Matthew 3: 13-4: 16


A Place of Testing

Wilderness for Jesus has many facets. Having experienced the waters of renewal in the baptism of John his next encounter was to test the reality and his wilderness experience proper begins with 40 days and nights of questioning and self-examination. The questions which bugged him were the ones which bug most of us most of our life.

Stones into bread. There are situations of extremism. Times when common sense has to prevail.  Times when even the most rigid of rules have to be broken or principles modified. But there are also times when somebody has to hold the line, when quick and easy solutions are not necessarily the right ones. How are we to know when to accept and when to reject?

Jumping from the temple. Promotion, publicity and PR all have their place, but at what point do they cease to be an integral and necessary part of the message and become a spectacle simply as a means to an end which distorts the message?

False worship.
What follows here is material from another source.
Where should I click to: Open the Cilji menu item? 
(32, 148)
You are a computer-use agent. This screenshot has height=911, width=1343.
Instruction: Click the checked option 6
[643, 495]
Of course there are patterns of worship which people find helpful and satisfying and there seems little point in patterns of liturgical correctness in which nobody sees any purpose. But where do you draw the line between adapting what has to be done to meet people’s basic needs and settling for the satisfaction of adoring crowds by turning worship into entertainment? No shepherd wants to stuff his sheep with the unsuitable or the indigestible, but if the hungry sheep look up and are not fed then they have a very poor shepherd.

Jesus was not the first, nor the last, to be driven into the wilderness, either to wrestle with these questions or because his contemporaries thought he had got it wrong. Nor does his experience give us much guidance for any particular situation we face. What it says is that we have to face this same wilderness. His wilderness is our wilderness and, like him, we have to work out the answers for ourselves.

Once Jesus had settled these issues he saw his ministry in terms of ministry to the wilderness people, whether it was the demon-possessed and others who were banished from society or simply hungry crowds who followed him there. Then back to the wilderness again —  isolation on the mountains to evaluate what he had done, to charge his batteries and to prepare for the next battle.